Tocqueville et Hippolyte Taine ont montré combien les classes dirigeantes de la monarchie décadente avaient précipité leur propre liquidation. D’après eux, l’aristocratie de la seconde moitié du XVIII° siècle a épousé et protégé des doctrines qui devaient fatalement conduire les siens à l’échafaud. Par frivolité et par inconséquence.
Ecoutez Tocqueville (L’Ancien Régime et la Révolution) parler de l’aristocratie : « les doctrines les plus opposées à ses droits particuliers, et même à son existence, lui paraissaient des jeux fort ingénieux de l’esprit ; elle s’y mêlait elle-même volontiers pour passer le temps, et jouissait paisiblement de ses immunités et de ses privilèges, en dissertant avec sérénité sur l’absurdité de toutes les coutumes établies. » (Livre III, chapitre 1°)
Et Taine (dans Les origines de la France contemporaine), résumant l’état social de la France d’en haut à la veille de la Révolution : « Une aristocratie imbue de maximes humanitaires et radicales, des courtisans hostiles à la cour, des privilégiés qui contribuent à saper les privilèges, il faut voir dans les témoignages du temps un étrange spectacle. »
Et de citer cet extrait révélateur des Mémoires du comte de Ségur, justifiant le goût de ses amis bien nés pour les philosophes des Lumières : « Ce n’étaient que combats de plume et de parole qui ne nous paraissaient pouvoir faire aucun dommage à la supériorité d’existence dont nous jouissions, et qu’une possession de plusieurs siècles nous faisait croire inébranlable. Les formes de l’édifice restant intactes, nous ne voyions pas qu’on le minait en dedans. » (Livre IV° chapitre II)
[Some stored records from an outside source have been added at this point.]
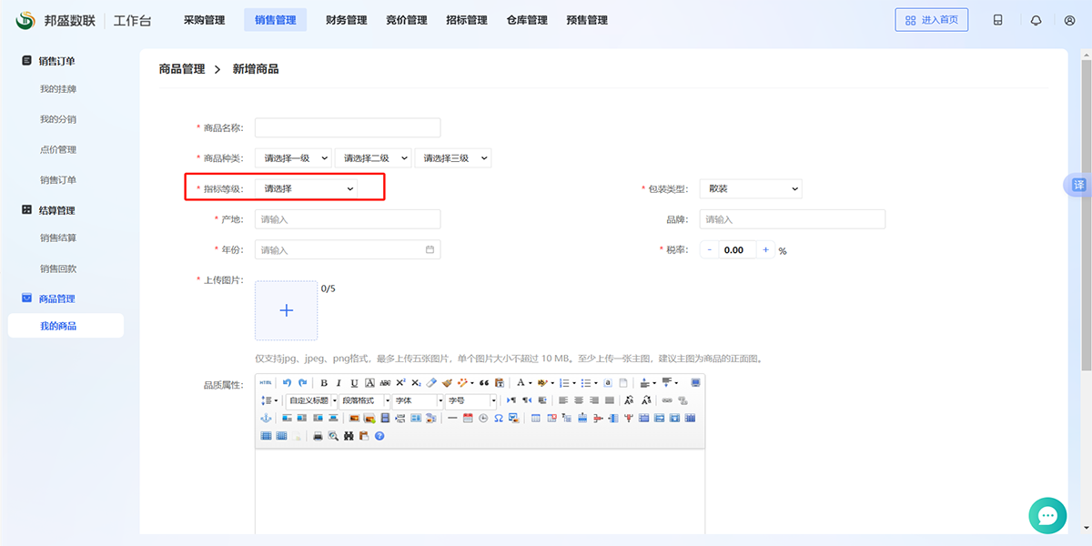This screenshot has height=546, width=1092.
Task: Open the 请选择一级 category dropdown
Action: 293,157
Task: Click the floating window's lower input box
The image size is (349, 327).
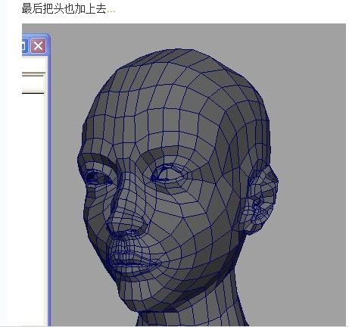Action: [33, 83]

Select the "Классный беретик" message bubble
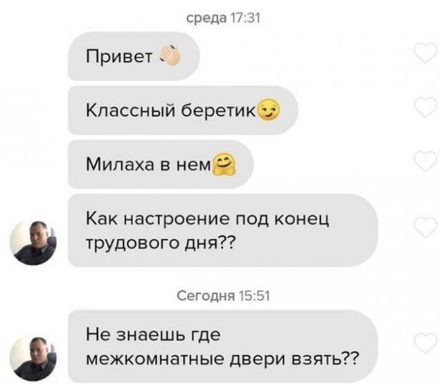point(183,110)
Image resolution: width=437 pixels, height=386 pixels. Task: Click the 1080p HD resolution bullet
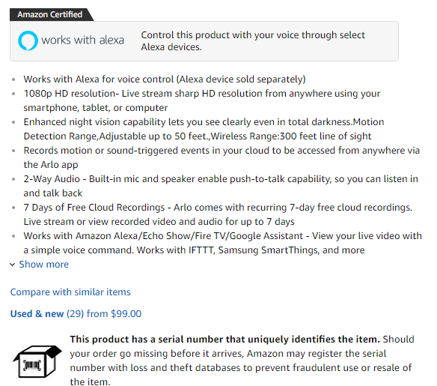202,100
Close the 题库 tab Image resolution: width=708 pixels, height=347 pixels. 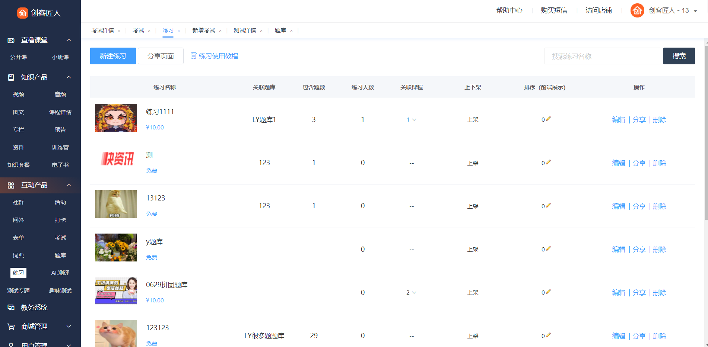click(291, 31)
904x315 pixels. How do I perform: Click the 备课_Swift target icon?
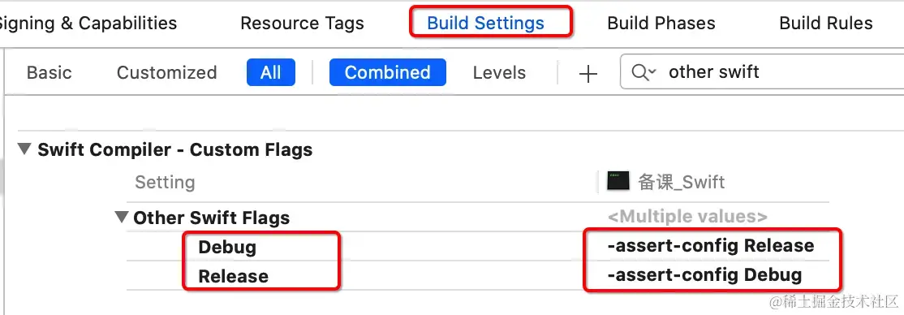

Lénine avait une formule cinglante pour décrire la complaisance d’une partie des classes possédantes envers les doctrines mêmes qui prévoyaient leur dépossession : « les capitalistes sont tellement bêtes qu’ils nous vendront la corde pour les pendre. »
Hypocrisie
L’hyper-classe des super-riches finance des causes « avancées », braquant contre elle les classes moyennes et populaires. C’est exactement le chemin que sont en train de prendre les ultra-riches d’Occident, selon le géographe Joel Kotkin. Durant tout le XX° siècle, écrit-il, la business class, les possédants ont soutenu les Conservateurs en Grande-Bretagne, les Républicains aux Etats-Unis, les Libéraux en Australie. Ils votaient à droite, pour les partis qui protégeaient les droits de propriété et n’augmentaient pas les impôts, conformément à leurs intérêts.
Mais à présent que les élites urbaines votent démocrate ou travailliste, tandis que les anciens ouvriers, ruinés par les délocalisations, ont déserté les partis de gauche, ce sont ces derniers que soutiennent de leurs deniers les super-riches. En particulier aux Etats-Unis. Tant à Hollywood que dans la Silicon Valley, en particulier, où se font les grosses fortunes, il est de bon ton d’afficher des opinions avancées, de se moquer de la morale traditionnelle et même de la décence ordinaire, et surtout de prêcher une écologie d’autant plus radicale qu’on se garde bien de la mettre en pratique.
Je cite Kotkin « les classes supérieures aujourd’hui ont adopté un agenda qui fait peu usage des valeurs traditionnelles que ce soit les rôles sexuels ou les normes culturelles. De plus en plus, il ne s’agit plus simplement de tolérance, non, mais d’un défi agressif envers la culture familiale autrefois considérée comme l’un des fondements de la réussite des sociétés. »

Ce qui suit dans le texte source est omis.